The year's free provisions never materialized for the passengers of Hector. They had to hurry to build shelter without those provisions before winter set in and starved them.

== Second ship ==
Another ship, also named Hector was built in 1789. This ship brought over Scottish immigrants to the United States, making departures from Liverpool to New York City in the 1820s and 1830s.

== Replica ==

During the late 1980s and early 1990s, heritage officials in Nova Scotia sought to commemorate the Hectors contribution to Nova Scotia's Scottish history. In 1992, the Ship Hector Foundation was formed from a group of volunteers in Pictou County and elsewhere who began to raise funds for the construction, maintenance and operation of a replica of Hector.

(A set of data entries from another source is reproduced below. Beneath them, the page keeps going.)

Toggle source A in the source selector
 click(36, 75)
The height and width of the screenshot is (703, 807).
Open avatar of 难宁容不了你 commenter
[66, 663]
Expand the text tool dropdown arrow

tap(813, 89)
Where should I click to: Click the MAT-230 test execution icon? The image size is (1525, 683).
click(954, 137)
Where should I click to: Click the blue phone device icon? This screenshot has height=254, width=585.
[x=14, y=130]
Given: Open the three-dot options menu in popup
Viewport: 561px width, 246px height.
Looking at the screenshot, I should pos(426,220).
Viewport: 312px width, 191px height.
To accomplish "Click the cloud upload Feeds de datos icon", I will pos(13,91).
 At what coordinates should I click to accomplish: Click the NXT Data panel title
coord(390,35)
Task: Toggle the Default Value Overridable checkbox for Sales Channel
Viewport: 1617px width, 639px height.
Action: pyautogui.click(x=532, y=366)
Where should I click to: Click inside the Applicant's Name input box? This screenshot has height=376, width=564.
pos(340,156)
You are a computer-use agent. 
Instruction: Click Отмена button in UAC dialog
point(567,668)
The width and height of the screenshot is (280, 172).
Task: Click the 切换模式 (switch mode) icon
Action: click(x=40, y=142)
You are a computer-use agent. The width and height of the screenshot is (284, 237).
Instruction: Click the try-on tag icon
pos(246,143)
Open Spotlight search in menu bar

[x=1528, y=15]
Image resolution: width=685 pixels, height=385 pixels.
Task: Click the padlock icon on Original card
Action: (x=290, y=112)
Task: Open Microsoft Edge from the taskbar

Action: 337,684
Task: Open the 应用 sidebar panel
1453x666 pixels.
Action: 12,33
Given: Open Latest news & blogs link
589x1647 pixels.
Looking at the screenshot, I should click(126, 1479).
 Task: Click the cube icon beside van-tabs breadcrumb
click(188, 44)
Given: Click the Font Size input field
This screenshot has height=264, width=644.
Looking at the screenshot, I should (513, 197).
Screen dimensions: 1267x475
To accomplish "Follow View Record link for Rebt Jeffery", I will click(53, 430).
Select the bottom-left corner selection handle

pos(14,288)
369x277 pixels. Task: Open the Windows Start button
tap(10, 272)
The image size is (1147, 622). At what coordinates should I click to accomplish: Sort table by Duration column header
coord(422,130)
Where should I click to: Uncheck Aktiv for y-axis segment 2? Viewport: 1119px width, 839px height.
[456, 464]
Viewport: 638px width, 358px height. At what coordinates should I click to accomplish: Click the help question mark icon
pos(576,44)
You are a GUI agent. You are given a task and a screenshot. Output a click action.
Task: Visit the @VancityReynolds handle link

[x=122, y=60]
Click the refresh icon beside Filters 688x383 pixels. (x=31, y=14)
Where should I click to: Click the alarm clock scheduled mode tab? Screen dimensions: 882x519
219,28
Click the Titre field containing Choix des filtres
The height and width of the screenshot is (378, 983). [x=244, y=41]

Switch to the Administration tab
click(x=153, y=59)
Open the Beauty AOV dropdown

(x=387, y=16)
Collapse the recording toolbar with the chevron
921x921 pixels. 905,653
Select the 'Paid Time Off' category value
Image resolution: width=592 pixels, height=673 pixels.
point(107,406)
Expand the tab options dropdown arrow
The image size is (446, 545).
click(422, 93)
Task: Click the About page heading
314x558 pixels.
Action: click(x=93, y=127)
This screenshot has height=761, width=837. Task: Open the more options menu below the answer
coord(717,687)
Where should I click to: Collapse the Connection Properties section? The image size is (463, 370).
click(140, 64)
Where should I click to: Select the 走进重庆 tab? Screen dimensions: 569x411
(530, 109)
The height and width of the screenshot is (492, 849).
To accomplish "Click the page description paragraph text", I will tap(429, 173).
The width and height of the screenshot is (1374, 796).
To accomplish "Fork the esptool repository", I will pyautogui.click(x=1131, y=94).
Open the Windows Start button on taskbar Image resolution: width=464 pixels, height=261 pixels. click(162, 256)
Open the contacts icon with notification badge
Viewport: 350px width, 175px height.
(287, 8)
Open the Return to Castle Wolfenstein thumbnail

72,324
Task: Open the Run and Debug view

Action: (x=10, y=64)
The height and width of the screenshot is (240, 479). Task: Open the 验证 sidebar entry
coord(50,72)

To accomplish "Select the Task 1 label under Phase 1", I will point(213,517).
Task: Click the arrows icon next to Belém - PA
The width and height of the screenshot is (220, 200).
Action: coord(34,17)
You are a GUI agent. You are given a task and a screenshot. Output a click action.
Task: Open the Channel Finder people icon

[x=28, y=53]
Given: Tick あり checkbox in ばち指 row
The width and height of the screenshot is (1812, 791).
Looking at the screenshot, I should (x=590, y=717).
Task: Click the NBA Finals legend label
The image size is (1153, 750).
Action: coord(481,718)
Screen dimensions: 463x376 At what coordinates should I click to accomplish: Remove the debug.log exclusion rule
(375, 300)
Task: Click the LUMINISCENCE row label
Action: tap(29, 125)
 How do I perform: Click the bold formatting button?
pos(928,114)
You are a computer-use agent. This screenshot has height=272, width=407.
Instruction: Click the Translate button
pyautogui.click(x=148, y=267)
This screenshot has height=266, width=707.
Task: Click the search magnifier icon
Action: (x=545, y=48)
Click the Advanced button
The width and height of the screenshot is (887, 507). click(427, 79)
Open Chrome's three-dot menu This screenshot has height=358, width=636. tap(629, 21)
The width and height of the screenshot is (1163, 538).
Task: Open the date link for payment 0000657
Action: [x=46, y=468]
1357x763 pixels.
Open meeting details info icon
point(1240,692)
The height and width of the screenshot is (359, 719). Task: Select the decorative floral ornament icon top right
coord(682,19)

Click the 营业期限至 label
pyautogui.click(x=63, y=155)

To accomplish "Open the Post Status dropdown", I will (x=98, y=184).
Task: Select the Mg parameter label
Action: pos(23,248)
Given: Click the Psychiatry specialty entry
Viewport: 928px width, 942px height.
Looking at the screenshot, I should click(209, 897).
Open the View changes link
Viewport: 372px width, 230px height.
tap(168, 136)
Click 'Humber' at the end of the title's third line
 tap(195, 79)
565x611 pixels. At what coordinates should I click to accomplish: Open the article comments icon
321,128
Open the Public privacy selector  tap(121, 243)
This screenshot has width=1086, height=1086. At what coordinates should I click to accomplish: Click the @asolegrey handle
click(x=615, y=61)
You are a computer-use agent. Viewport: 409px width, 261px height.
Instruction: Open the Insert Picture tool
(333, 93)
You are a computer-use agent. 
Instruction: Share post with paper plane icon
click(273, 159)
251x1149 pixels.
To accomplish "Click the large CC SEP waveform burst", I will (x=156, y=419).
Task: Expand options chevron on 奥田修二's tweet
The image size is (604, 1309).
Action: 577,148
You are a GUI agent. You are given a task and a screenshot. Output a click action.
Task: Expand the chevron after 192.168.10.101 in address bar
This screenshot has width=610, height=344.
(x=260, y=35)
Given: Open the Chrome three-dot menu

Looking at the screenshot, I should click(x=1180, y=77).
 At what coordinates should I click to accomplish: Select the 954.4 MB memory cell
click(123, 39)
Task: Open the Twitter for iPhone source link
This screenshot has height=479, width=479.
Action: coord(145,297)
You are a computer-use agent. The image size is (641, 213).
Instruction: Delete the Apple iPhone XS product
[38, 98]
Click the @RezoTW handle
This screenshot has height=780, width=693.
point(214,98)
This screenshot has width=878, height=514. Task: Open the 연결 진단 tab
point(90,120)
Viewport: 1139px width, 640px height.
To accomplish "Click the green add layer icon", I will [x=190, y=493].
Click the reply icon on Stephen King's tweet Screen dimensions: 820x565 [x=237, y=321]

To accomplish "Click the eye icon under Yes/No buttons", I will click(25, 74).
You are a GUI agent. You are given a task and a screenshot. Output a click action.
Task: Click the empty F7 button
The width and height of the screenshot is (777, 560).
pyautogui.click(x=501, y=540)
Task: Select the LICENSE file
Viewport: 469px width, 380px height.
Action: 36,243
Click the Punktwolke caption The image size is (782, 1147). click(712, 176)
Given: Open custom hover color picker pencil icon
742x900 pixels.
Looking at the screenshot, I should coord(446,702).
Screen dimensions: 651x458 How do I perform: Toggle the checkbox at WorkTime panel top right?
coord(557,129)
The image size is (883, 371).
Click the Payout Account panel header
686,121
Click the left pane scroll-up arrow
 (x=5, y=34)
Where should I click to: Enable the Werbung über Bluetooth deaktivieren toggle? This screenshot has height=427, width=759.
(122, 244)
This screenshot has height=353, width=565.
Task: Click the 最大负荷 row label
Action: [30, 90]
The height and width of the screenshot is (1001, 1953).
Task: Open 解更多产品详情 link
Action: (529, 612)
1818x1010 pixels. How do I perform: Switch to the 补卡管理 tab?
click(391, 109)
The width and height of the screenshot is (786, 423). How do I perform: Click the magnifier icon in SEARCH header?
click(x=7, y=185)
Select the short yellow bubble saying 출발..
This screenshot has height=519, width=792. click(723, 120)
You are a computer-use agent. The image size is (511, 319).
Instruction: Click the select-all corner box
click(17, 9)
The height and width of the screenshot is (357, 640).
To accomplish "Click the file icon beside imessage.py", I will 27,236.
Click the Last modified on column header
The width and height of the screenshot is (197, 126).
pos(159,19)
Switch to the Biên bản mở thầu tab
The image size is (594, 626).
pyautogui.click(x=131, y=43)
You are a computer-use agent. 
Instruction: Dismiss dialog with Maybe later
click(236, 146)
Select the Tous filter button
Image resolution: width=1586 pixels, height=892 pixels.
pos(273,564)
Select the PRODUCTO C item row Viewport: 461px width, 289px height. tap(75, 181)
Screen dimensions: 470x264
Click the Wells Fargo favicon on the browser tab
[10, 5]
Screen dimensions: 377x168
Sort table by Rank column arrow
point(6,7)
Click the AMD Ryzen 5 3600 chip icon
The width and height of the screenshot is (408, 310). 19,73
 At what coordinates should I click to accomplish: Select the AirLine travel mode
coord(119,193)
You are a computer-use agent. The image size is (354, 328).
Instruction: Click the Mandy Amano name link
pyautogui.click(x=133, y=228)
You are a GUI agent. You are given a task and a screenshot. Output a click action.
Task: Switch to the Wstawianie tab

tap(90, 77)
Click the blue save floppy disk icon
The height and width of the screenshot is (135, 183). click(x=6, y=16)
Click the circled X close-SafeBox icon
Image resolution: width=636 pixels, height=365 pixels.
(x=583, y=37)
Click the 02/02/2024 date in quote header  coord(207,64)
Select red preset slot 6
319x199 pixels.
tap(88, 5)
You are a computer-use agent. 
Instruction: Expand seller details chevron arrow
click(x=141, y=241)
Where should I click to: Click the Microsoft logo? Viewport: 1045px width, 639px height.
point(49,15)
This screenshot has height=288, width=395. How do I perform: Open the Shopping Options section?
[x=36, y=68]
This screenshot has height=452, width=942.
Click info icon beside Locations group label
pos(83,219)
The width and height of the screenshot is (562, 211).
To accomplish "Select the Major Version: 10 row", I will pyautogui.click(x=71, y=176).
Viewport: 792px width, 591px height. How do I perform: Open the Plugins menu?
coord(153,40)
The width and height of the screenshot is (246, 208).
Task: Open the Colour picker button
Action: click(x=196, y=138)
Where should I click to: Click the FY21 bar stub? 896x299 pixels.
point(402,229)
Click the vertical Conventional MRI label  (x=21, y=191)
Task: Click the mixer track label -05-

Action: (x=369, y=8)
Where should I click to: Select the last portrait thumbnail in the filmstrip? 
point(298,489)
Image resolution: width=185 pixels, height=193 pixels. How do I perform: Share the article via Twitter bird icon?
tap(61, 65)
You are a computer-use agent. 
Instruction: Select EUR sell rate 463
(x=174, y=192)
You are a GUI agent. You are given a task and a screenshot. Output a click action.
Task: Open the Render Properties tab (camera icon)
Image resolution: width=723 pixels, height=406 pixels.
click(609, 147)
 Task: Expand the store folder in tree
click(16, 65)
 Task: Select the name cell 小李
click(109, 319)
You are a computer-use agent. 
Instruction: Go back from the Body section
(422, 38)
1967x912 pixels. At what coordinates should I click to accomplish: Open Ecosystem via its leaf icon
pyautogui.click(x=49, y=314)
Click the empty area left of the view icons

The Hector Heritage Quay, along with the Ship Hector Company Store were opened on the Pictou waterfront in the ensuing years. The marine architect firm J.B. McGuire Marine Associates Ltd. was commissioned to research the particulars of the original Hector and to develop blueprints for an accurate replica. Scotia Trawlers of Lunenburg, Nova Scotia were commissioned to complete phase one and two of the construction at the Hector Heritage Quay, which allowed visitors to the Pictou waterfront to observe the ship's progress, making it an important local attraction. After several years of construction, the replica Hector was launched with great fanfare and media coverage on September 17, 2000. The date had been delayed due to poor weather on the 16th.

== Specifications ==
Year built: before 1750

Location: Pictou, NS

Deck length overall: 25.9 m (85 ft)

Beam: 6.7 m (22 ft)

Gross tonnage: 200

Number of masts: 3

Owner: Mr. John Pagan, a merchant in Greenock, Renfrewshire, Scotland

== Bibliography ==
- Boudreau, Michael. "A 'Rare and Unusual Treat of Historical Significance': The 1923 Hector Celebration and the Political Economy of the Past." Journal of Canadian Studies 28 (4) (1993): 28–48.
- Bumsted, J.M. (1981). "Scottish Emigration to the Maritimes, 1770–1815: A New Look at an Old Theme"
- Campey, Lucille H. "After the Hector" Toronto: Natural Heritage/Natural History Inc., 2004
- MacKay, Donald. Scotland Farewell: The People of the Hector. Toronto: Natural Heritage/Natural History Inc., 2001.
- Reid, Leonard M. Sons of the Hector. New Glasgow, Nova Scotia: Hector Publishing Co., 1973.